[Text extract]
>>>>
2000-12-14 Thread Elliot Lee

On 14 Dec 2000, Michael Livshin wrote:

> this might be because the Bell Labs folks don't like RPC in general
> when network latencies become involved?  I'm guessing.
>
> 'cause CORBA is still pretty much objectified RPC, as far as I know.
> I don't think you want to abstract the network out just like that when
> dealing with kernels.

OK, since everyone seems to want to argue about this on orbit-list for
some reason, my $0.02:
CORBA/IIOP is saner than SunRPC in a lot of ways, and it's not too
horribly more complicated to implement a barebones ORB than a
barebones SunRPC impl.

Comments about CORBA being too slow are nonsense - it's just that
a few crackheads have tried to stick ORBit in the kernel as a
global IPC mechanism, which it really is not suitable for. CORBA
has its place, and a GIOP mapping to a kernel-friendly IPC
mechanism (instead of TCP/IP) would certainly make it more useful
in the kernel, but generic mechanisms such as CORBA cannot by
definition be as fast as IPC mechanisms optimized for a specific
task.
<<<<
[Raw records]
>>>>
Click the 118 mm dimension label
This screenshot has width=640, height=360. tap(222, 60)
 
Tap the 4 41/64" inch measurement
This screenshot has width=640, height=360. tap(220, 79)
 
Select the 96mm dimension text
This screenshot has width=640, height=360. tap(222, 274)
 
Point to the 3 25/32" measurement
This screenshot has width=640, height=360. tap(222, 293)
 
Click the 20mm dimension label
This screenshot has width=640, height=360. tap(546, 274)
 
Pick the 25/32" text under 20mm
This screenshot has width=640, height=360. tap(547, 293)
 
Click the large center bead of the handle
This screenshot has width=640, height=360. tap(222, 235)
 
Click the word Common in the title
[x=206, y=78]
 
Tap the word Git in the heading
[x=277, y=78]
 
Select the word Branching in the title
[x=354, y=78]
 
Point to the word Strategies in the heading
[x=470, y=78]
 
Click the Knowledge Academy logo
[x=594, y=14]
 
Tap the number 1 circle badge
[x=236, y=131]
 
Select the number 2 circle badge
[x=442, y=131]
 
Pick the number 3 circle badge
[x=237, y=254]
<<<<
[Task statement]
Write out the part of the mailing list post on CORBA starting at "On 14 Dec 2000, Michael" and ending at "dealing with kernels.", word for word. Rely only on the text when completing these tasks.

[Output for this task]
On 14 Dec 2000, Michael Livshin wrote:

> this might be because the Bell Labs folks don't like RPC in general
> when network latencies become involved?  I'm guessing.
>
> 'cause CORBA is still pretty much objectified RPC, as far as I know.
> I don't think you want to abstract the network out just like that when
> dealing with kernels.